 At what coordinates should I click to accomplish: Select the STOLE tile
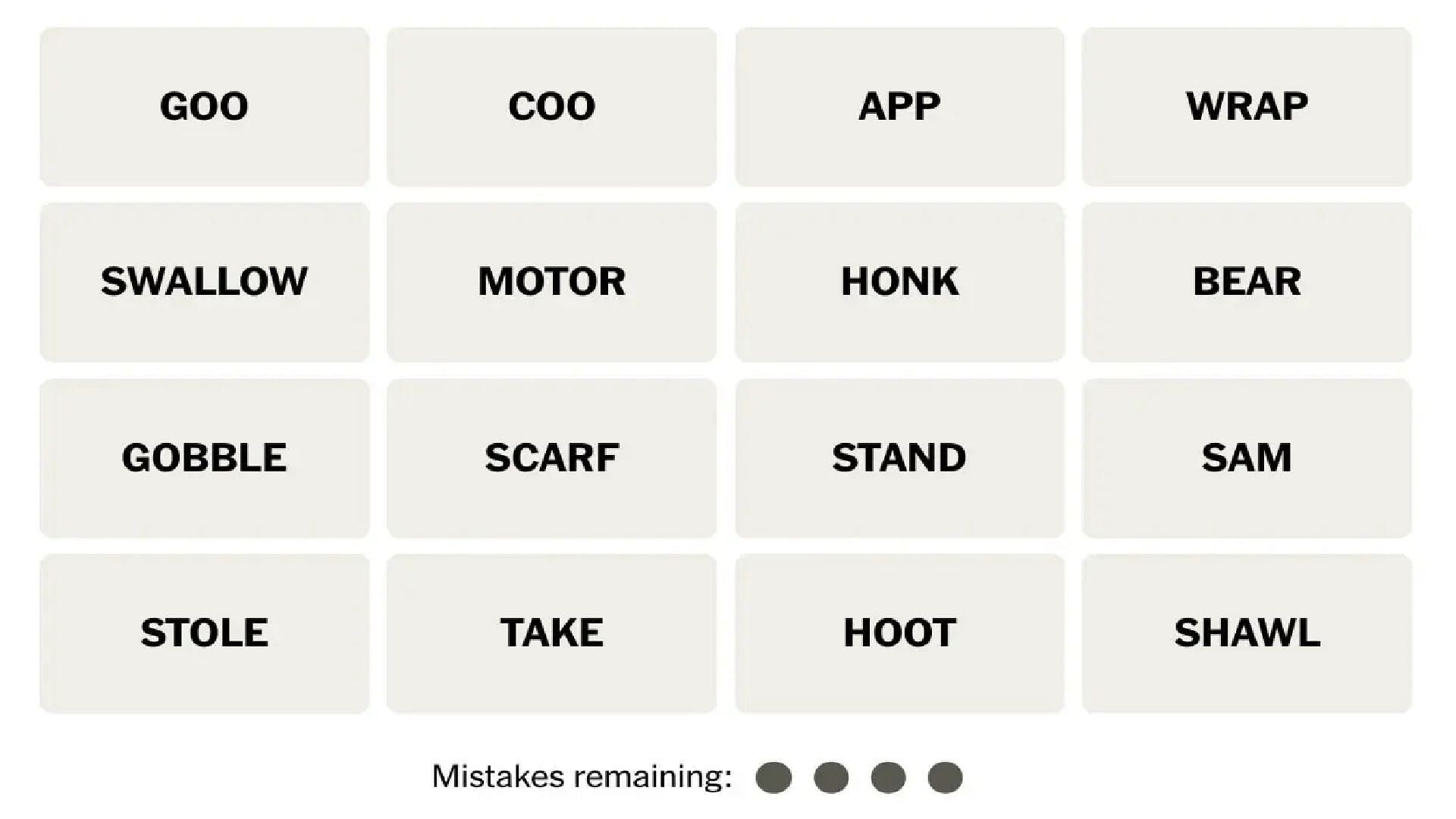205,632
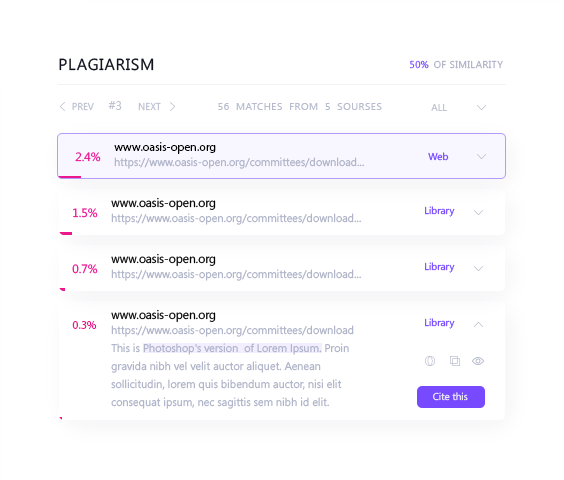Select the Library label on 0.7% source

tap(439, 267)
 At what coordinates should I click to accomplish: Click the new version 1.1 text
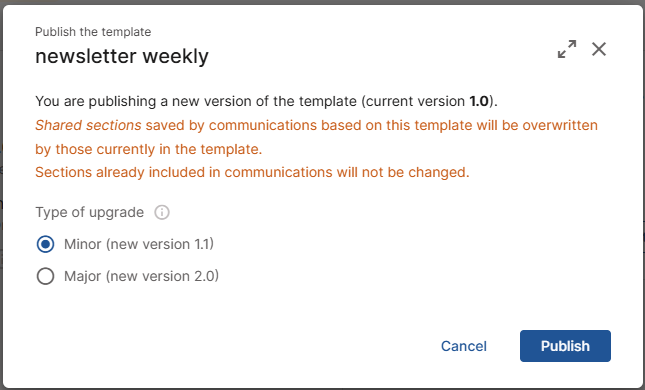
•••
Reproduce the lines above verbatim, omitting the pictures.

*Answer to the problem*
 At what coordinates should I click to accomplish: Select the STOLE tile
205,632
Select the Library label on 0.7% source

tap(439, 267)
 At what coordinates should I click to accomplish: Click the new version 1.1 text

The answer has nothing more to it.